In companies, big and small, you have those issues, those decisions that are not taken. The Purple Crocodiles. The Elephants in the Room. The White Elephants. A core characteristic of such a challenge is that an immediate solution or immediate action is not absolutely necessary. Postponement will not lead to an problem right away.

Another characteristic is that there are risks involved. Maybe financial risks. The result of action is uncertain, a decision has to be based on assumptions. Maybe there’s a career risk. Managers like to avoid the issue. It is the subject that has been around for a while, and predecessors successfully managed to move if forward without burning their fingers. So you rather prevent the subject from being on the table … if you don’t like the answer, don’t ask the question.

Postponing often comes at a cost, waiting is often not a good idea, but you can always find a reason to convince yourself it’s a good idea.

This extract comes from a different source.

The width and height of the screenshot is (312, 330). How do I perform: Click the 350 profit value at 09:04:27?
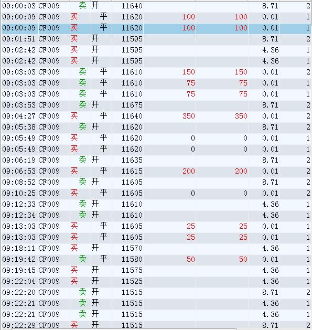pyautogui.click(x=188, y=116)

You could say some procrastination is justified: there are valid reasons to postpone certain decisions or actions. This is not procrastination, or at least not the procrastinating management we talk about in this blog. When there’s a valid reason, or the postponement is outside your control, you’re not procrastinating.

So, what are the reasons behind real procrastination?

*Stick to the status quo: Disruption is the motto of these times. Everything changes faster and faster. But many organisations have deep pockets and only die slowly. These organisations don’t immediately feel the pain of not making decisions, they have long lasting service contracts and recurring income. They think -or hope- it is not as bad as some say. Decisions are only taken when they are inevitable.

When the problem becomes inevitable, the manager can still act. It’s not likely that anyone will tell him that the issue emerged because of his lack of courage in the past. And nobody will tell him that the solution now is multiple times more expensive than it was in the past. At least … nobody will tell the manager in a formal meeting, around the coffee machine the rhetoric might be different …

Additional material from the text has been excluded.